Başlarda insana hiç de sempatik gelmeyen bilakis gayet itici ve kötü bir karakter olarak görülen Joong-ho, ilerleyen olaylarda bir şekilde sempati kazanıyor.. Yani kahramanımız aynı zamanda bir anti-kahraman da..Bu da çok sık yaşanılan bir durum değil.. Bildiğimiz üzere filmlerde “her zaman olmasa da” çoğunlukla bir karakter ya iyidir, ya da kötüdür.. Ama her kötü arada bir iyi, her iyi de arada bir kötü şeyler yapabilir öyle değil mi..

Filmi gayet beklentisiz bir şekilde izledim.. ve yine beklentisizliğin mükafatını filme bayılarak aldım.. The Chaser, karanlık, insanı bir yandan umutlandırırken bir yandan da anlamsız şekilde moralini bozan, rahatsız eden bir film..

-melaba abi.. gak guk..

Oyunculuğun da gayet başarılı olduğu film, gerilim severler için mutlaka ve mutlaka görülmesi gereken filmlerden birisi..

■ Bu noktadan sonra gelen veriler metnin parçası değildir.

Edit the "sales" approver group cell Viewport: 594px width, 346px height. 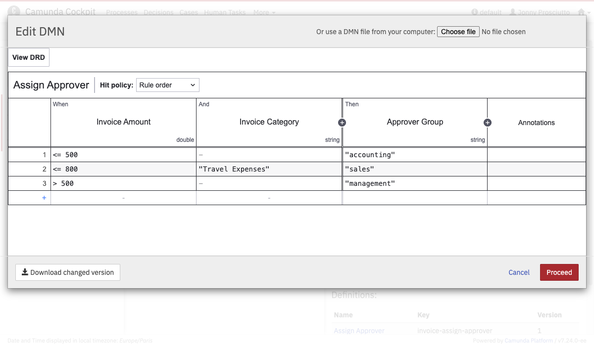pos(415,169)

Özetle, filmi izleyin izleyin izleyin diyorum.. Sinir olun, heyecanlanın, “hayırrrr kaç oradan kaççç” diye bağırın diyorum.. öpüyorum efendim..

DOGViLLE 8/10

--buradan uzak olmayan, küçük, sessiz bir kasaba..

Lars Von Trier yapımı filmlerle ilgili olarak (hepsini izlememiş olmakla birlikte gördüğüm kadarıyla) ortak kanım hiçbir filminin beni tam anlamıyla memnun (ya da tatmin) etmemesi.. Bu düşünce (ve tabi ki düşük beklentiyle) izledim Dogville’i de..  Ve tüm beklentilerimi alt üst eden bir filmle karşılaştım.. 2003 yapımı film, kendine has stiliyle kesinlikle görülmeye değer.. 

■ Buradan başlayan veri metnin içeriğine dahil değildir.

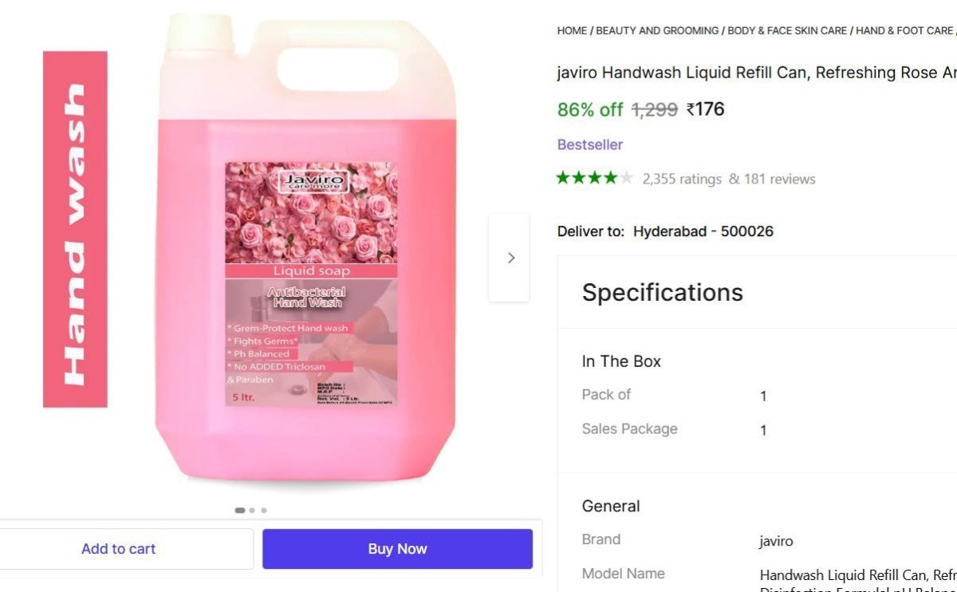Go to HOME breadcrumb link
The image size is (957, 592).
click(572, 30)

Dram türündeki filmin konusu kısaca şu şekilde.. Mafyavari tiplerden kaçtığı anlaşılan Grace, Dogville isimli küçük bir kasabaya sığınır.. Ancak kasabada kalabilmesi için için öncelikle tüm kasaba halkının onayını alması, kendisini herkese kabul ettirmesi gerekmektedir.. Yapılan anlaşmaya göre kasaba halkı, bu kadını günlük fiziksel işlerine yardım etmesi koşuluyla kaçtığı şeyden koruyacaktır.. Başlarda mantıklı bir anlaşma gibi görünen bu sistemden herkes memnundur.. Ancak zaman içinde kadına verilen işler ağırlaşmaya, olay bir tür köle sistemine dönüşmeye başlar..

Olaylar gelişir...

Dogville’in en önemli özelliğine gelecek olursak.. Lars Von Trier bütün filmi,siyah bir sahne üzerinde çekmeye karar vermiş efendim.. Yani neymiş, hiçbir bina (ev, dükkan vs.) ortada yokmuş.. sadece sahne üzerinde sınırları (beyaz tebeşirvari bir şeyle) çizili alanlar varmış..  Adeta bir tiyatro oyunu izliyormuşuzcasına, karşımızdaki küçük sahne hiç değişmiyormuş..  Yer yer sıkıcı gelse bile bence görülmesi gereken değişik bir çalışma olmuş..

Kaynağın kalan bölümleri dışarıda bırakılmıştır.